Tūī Grove was formed in 2006 off Wairau Road in Ōākura. The name was suggested by the developer because of the many birds living in the bush around the new street. There was already a Tūī Place in Bell Block and a Tūī Street in Ōhura, that little township going so far as to to name all its streets after native birds before the First World War.
Tūī (Prosthemadera novaeseelandiae) were nicknamed parson birds by European settlers, on account of their white throat feathers. The birds were admired for their melodious song but also cooked in pies and their iridescent feathers used for decoration. Māori loved tūī as well – William Walter Smith, head gardener at Pukekura Park and an expert on New Zealand birds, described in 1909 how Māori chiefs would capture and train them to sing specific tunes and even mimic human speech.

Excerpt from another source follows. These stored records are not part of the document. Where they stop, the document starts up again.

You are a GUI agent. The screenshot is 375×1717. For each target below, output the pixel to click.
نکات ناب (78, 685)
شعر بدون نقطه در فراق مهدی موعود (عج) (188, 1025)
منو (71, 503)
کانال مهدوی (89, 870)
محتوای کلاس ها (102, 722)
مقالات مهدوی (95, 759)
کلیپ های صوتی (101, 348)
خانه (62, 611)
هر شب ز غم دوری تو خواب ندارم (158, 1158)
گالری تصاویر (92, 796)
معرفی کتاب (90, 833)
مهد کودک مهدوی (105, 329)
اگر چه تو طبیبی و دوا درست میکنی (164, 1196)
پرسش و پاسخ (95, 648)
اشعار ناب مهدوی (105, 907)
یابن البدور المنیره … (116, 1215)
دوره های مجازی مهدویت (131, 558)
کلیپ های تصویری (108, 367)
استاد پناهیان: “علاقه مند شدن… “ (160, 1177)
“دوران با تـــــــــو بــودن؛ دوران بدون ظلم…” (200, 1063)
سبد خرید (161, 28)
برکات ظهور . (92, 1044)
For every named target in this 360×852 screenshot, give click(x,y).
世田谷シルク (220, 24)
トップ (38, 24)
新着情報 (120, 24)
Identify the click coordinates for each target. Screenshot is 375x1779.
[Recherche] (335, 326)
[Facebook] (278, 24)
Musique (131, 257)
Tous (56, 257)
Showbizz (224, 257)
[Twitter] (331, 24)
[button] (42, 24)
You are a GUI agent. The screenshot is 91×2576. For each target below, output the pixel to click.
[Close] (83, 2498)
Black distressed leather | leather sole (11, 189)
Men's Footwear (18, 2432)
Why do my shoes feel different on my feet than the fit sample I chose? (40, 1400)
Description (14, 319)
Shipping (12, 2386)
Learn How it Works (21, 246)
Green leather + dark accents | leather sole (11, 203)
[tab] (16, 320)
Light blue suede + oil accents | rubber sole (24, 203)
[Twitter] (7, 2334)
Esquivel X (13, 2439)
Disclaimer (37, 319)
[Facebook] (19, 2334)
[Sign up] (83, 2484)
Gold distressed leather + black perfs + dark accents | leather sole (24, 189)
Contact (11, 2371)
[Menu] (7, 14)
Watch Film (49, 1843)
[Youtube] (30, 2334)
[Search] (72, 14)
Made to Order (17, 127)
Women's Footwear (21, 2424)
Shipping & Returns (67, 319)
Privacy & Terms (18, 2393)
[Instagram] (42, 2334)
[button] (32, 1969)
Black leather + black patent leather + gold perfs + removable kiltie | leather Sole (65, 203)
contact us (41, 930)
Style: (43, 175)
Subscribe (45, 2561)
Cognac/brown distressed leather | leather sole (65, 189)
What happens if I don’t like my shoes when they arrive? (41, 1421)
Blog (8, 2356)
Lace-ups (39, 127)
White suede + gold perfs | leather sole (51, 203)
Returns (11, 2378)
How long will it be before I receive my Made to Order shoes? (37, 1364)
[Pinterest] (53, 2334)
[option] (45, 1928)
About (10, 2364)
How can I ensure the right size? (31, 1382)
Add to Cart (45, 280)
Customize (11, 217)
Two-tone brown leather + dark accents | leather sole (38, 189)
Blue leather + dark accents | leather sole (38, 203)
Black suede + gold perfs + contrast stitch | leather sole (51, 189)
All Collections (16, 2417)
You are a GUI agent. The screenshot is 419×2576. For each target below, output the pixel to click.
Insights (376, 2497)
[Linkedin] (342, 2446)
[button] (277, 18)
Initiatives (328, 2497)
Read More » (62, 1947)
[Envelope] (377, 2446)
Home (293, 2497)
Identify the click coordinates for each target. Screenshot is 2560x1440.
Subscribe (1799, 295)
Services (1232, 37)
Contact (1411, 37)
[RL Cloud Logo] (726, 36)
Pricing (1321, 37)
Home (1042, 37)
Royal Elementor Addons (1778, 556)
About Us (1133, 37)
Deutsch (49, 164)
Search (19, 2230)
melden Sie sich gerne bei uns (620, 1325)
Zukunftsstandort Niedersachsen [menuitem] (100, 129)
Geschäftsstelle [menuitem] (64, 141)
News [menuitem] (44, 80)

One of the earliest mentions of tūī in a local newspaper occurred in the Taranaki Herald in 1868. At a recent meeting of the Taranaki Agricultural Society, a Mr Joll spoke of the need to protect native birds like the tūī, numbers of which he believed were steadily diminishing. On his property “there were not a quarter so many as there were a few years since”, a situation he blamed in part on wild cats. In recommending an Act be passed to save the species, Joll was ahead of his time – it would take another five years for the government to give tūī legal protection, the first native bird to be fully safeguarded in this way. The measure clearly worked because there are now more than two million of the beloved songbirds, with Christchurch our only major city without a breeding population.
Tūī featured on New Zealand’s one penny coin from 1940 to 1964 and have been used to advertise everything from beer to campervans.